One bit of comic relief comes from Jacob Grant, who shows up as Angelo, an Italian cowboy auditioning for Piaf. He tries to sing “Deep in the Heart of Texas,” but sounds more like one of Andy Kaufman’s characters. He tries again with “O Sole Mio” and sounds more like Pavarotti.
Among other cast members is Victoria Anderson, who gives sparkle and glitz to her role as singer Josephine Baker. Courtney Poston is excellent as Toine, Piaf’s constant companion and friend. Their sometimes tender, sometimes raucous encounters are uplifting.
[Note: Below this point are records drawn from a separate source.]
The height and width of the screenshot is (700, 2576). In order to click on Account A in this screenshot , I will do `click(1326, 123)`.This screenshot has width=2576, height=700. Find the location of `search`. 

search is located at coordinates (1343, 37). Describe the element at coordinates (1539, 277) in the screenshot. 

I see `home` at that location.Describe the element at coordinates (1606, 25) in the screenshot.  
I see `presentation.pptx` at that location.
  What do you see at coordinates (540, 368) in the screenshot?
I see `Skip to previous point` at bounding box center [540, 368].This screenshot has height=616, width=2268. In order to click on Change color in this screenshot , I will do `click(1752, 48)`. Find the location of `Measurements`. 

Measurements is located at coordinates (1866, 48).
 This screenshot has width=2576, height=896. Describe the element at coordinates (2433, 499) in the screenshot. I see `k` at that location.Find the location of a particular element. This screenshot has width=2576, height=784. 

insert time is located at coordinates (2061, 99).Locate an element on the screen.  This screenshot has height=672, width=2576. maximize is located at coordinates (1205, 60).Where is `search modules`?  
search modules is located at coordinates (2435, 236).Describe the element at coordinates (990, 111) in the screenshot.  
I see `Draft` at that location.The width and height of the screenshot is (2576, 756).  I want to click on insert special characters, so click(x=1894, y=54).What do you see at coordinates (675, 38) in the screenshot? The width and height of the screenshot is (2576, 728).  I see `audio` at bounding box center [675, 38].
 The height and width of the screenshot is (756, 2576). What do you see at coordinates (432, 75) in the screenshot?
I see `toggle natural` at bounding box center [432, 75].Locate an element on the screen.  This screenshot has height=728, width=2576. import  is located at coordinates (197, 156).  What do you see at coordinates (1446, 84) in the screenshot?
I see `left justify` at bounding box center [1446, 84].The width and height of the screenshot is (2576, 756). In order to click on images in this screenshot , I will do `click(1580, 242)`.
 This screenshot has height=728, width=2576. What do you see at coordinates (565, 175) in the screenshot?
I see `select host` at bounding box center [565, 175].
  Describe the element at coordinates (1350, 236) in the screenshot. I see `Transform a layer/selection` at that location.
As Piaf, Lauzun offers a genuine interpretation, particularly her signature song, “La Vie en Rose,” (Piaf wrote the lyrics) sung with the same stunning tremors as the original. Another Piaf standard, “Non, Je Ne Regrette Rien,” (“I Regret Nothing”) stands out. Lauzun also performs a haunting version of “If You Go Away.”
The ensemble joins in wonderful harmony to pay tribute to Piaf with the song, “Les Feuilles Mortes.” Throughout, Lauzun sings solo, except for a duet with Jacko (Scott Gunner), sharing a lovely tune that translates to “What Good Is Love?”
Some of the accompaniment for the songs in this production is recorded. But the excellent piano playing is unmistakably that of Phil Hinton, a master of the 88s and Delray Square’s musical director.